**Try it**
Please write out exactly the lines from the one with "Select the dollar sign icon" through the end of the data below, both ends included, and omit any pictures.
======
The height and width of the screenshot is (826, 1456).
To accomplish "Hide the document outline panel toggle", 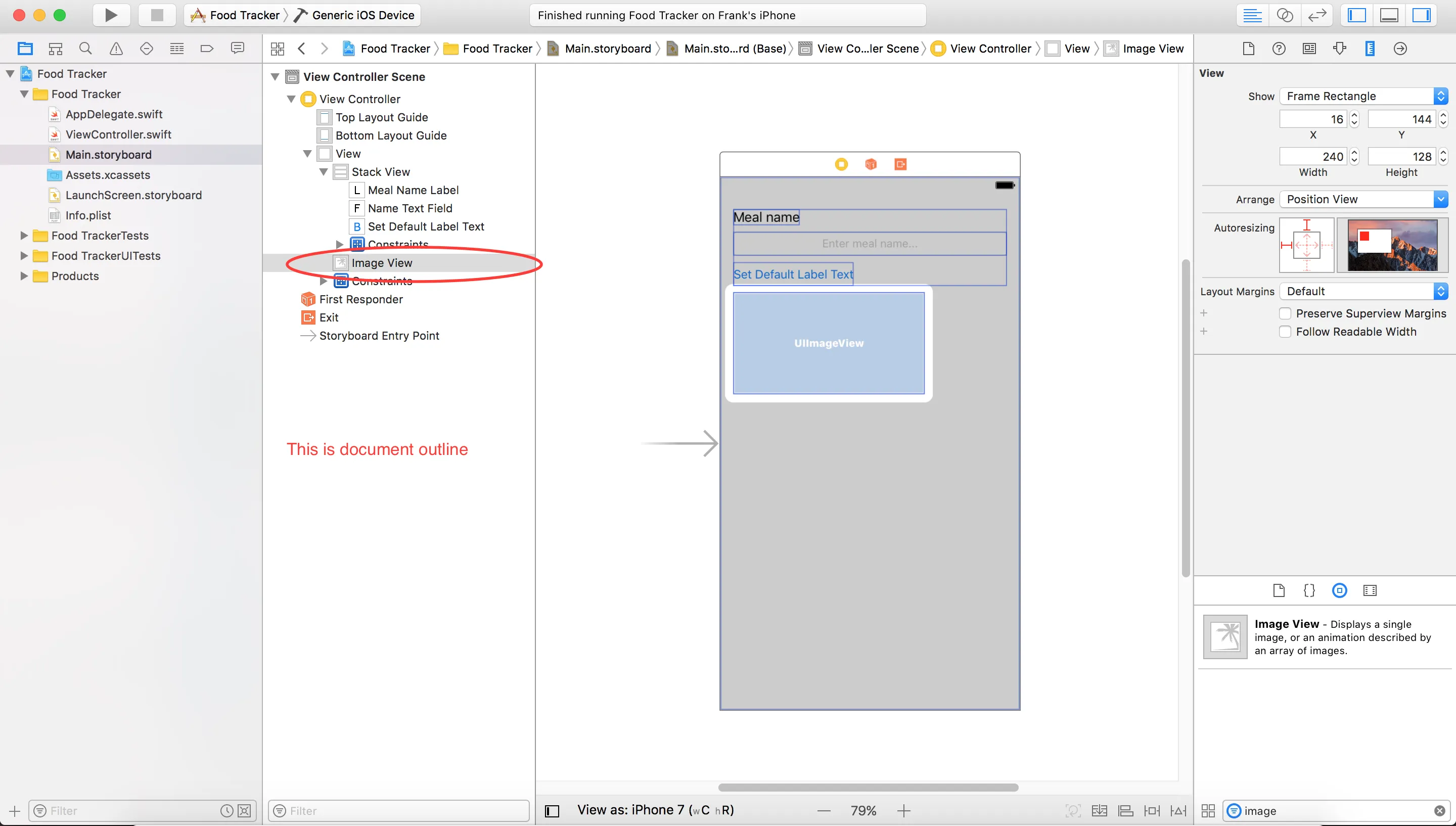I will [x=552, y=811].

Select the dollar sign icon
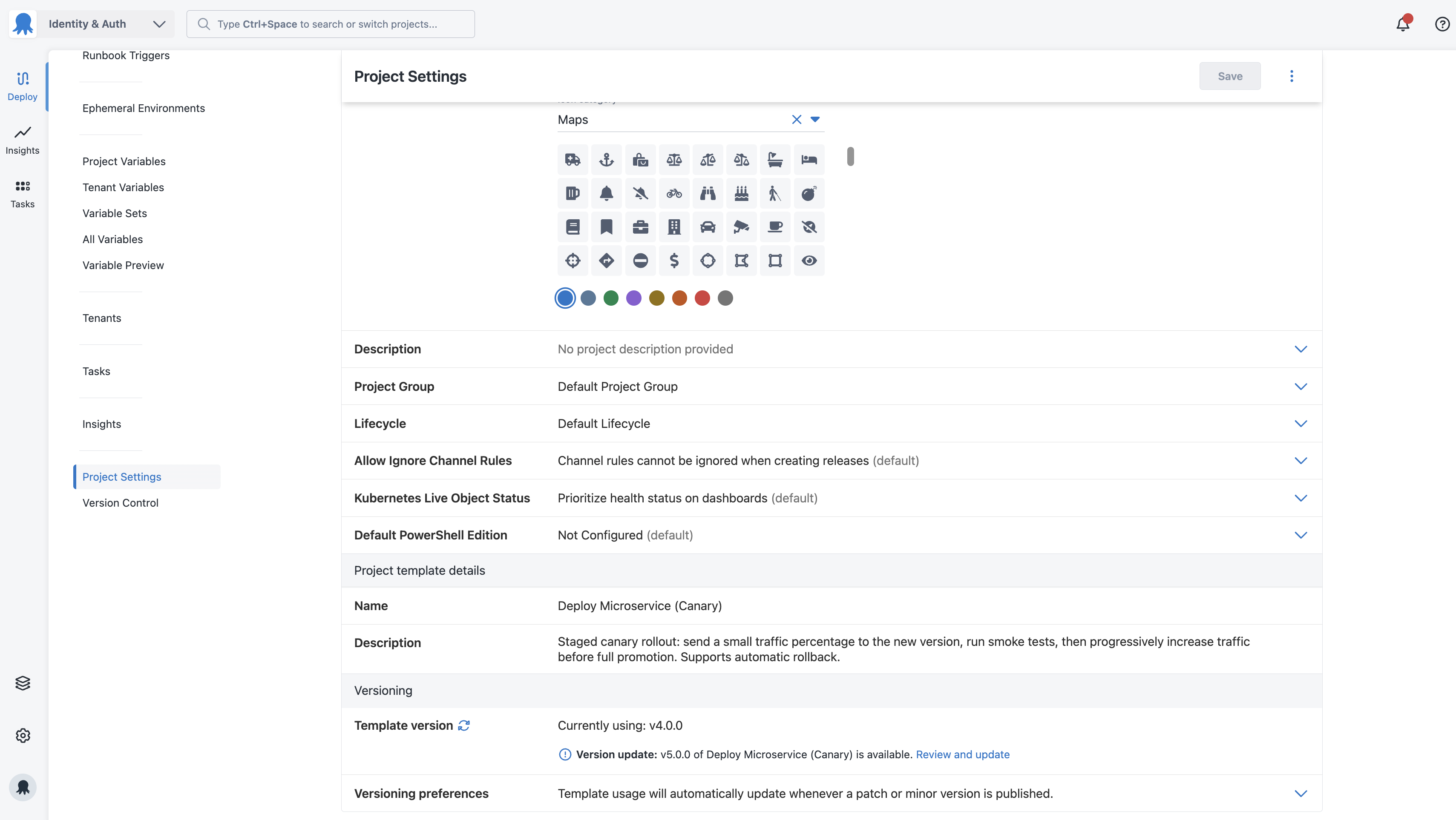tap(674, 260)
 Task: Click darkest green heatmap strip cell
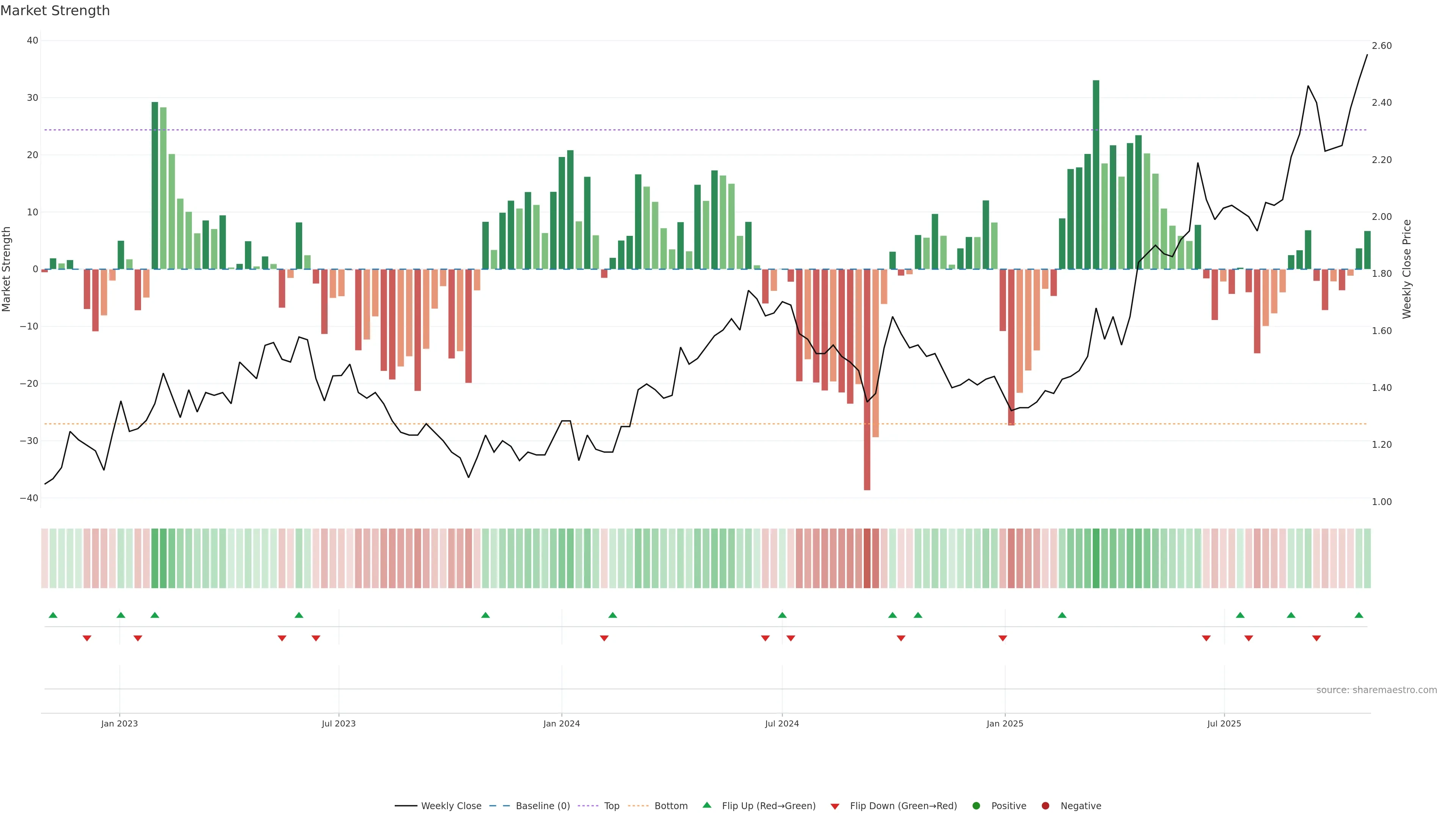click(x=1096, y=559)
======
**Answer for this exercise**
Select the dollar sign icon
tap(674, 260)
 Task: Click darkest green heatmap strip cell
click(x=1096, y=559)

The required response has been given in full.